Monday, January 24, 2011

Hot Rolls!

Do you have a Kitchen Aid mixer? Save for one, it is worth it! I make everything in this absolutely useful indispensable workhorse! I have a long history with my Kitchen Aid mixer. Her name is Gertie, after an old Ford LTD, I used to drive. Yes, she is a bit cumbersome- she might even do a counter top dance- if you kick her in high gear. Like an old friend, newer models have come along but never have lured me away!  We have a reliable history . Gertie has been through my kitchen triumphs and tragedies. I might falter but she has never let me down.
This recipe is straight out of my manual/recipe book. I have changed some things around. I know somethings about dough. Not the Suze Orman kind. I would go out after work and people ask, "Are you a mudder/sander/drywall girl"! I always had flour, dry batter or dough stuck to my hair and clothes. I was simply an overzealous flour pitchin, some what inexperienced** Baker! Here we go........

1/2 cup of milk
1/4 cup of water
1/4 cup butter
2-3 cups all purpose flour + bench flour a couple of tablespoons.
3 tablespoons sugar
1 teaspoon salt
1 package of fresh active dry yeast
1 tablespoon olive oil

Combine milk, water, and butter in a small sauce pan. Heat on low. Make sure the liquids are warm. DO NOT SCALD OR BOIL. Be gentle! Just warm (120 degrees). It is fine if your butter does not melt all the way.
In your mixer bowl add 1/2 of the flour, sugar,salt, and yeast. Use your dough hook and turn on to speed 2. Slowly add wet ingredients. Then gradually add the remaining flour. Crank her up to 3 or 4 and let the dough whirl around for 3 minutes. Lightly oil your dough, cover with plastic wrap, and leave the hook in the bowl. In about 15 minutes give the dough another whirl for about 3 minutes. Grease a baking pan with the remaing oil. Pinch mandarin orange size pieces. Roll around in your hand until the are smooth. Place in pan spaced apart. Let rise in your oven. My oven is gas so the pilot lite heat is essential for rising. You do not have a gas oven. Have no fear. Only patience is needed. Time will proof all dough. I let them proof for about an hour! Crank your oven up to a fiery 425 degrees. That is why it is great to bake bread in the winter. Mine cook in around 13 to 15 minutes.

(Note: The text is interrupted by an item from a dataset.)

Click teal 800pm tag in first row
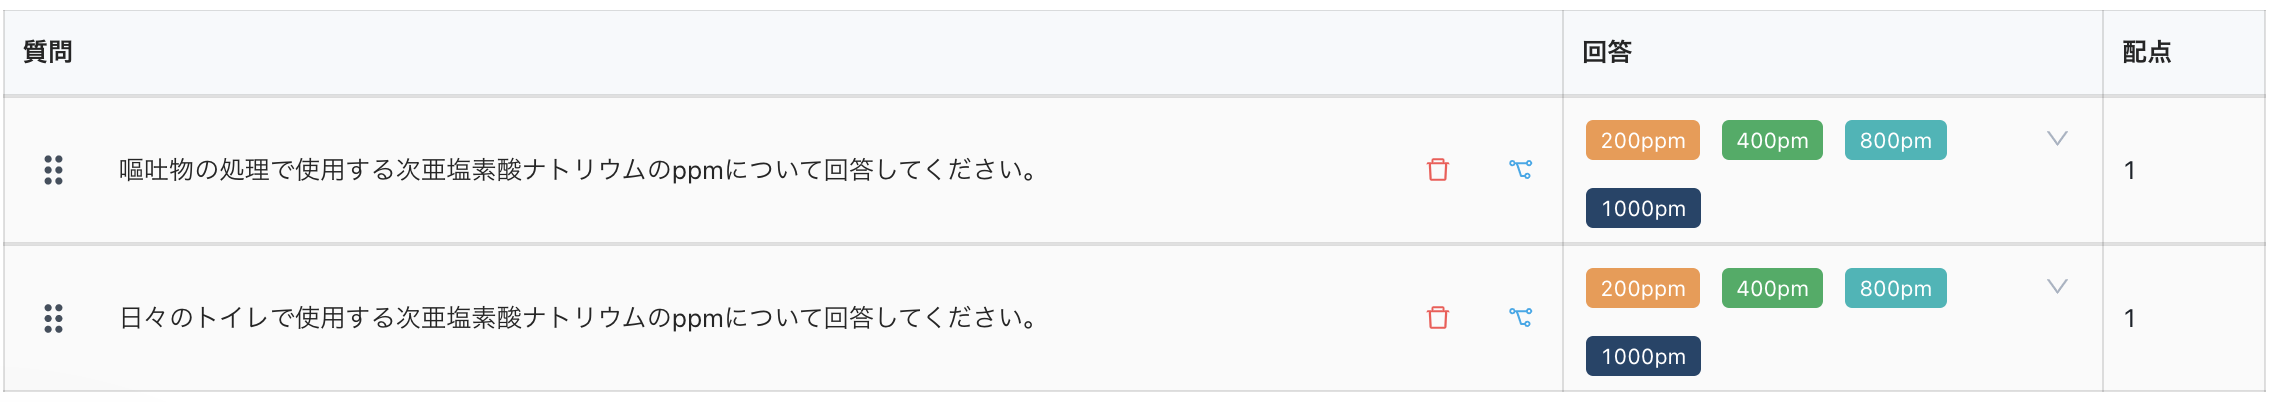2280x402 pixels. click(x=1895, y=141)
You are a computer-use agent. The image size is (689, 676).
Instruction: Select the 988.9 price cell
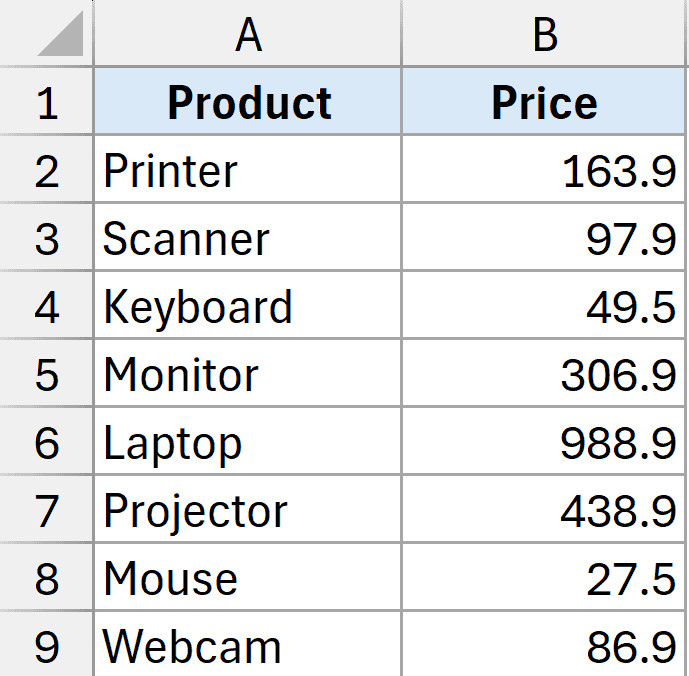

Truth be told, there are a couple of ideas that you need to experience to be successful with dough. Dry to wet ratio and using the freshest yeast possible. It is not hard to understand, but experience can not be substituted. Get in your kitchen and play! It may not be a Picasso. But who ever buttered a painting and made the yummy face! Remember, you can ROCK THAT PLATE!